Source records:
* start *
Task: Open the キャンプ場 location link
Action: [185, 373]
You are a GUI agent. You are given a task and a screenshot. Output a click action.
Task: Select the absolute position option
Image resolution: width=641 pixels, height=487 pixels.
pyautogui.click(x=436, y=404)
* end *
Stated task:
Gather every line of the items above that contains the string "click", and list them in the order they appear.

Exercise output:
You are a GUI agent. You are given a task and a screenshot. Output a click action.
pyautogui.click(x=436, y=404)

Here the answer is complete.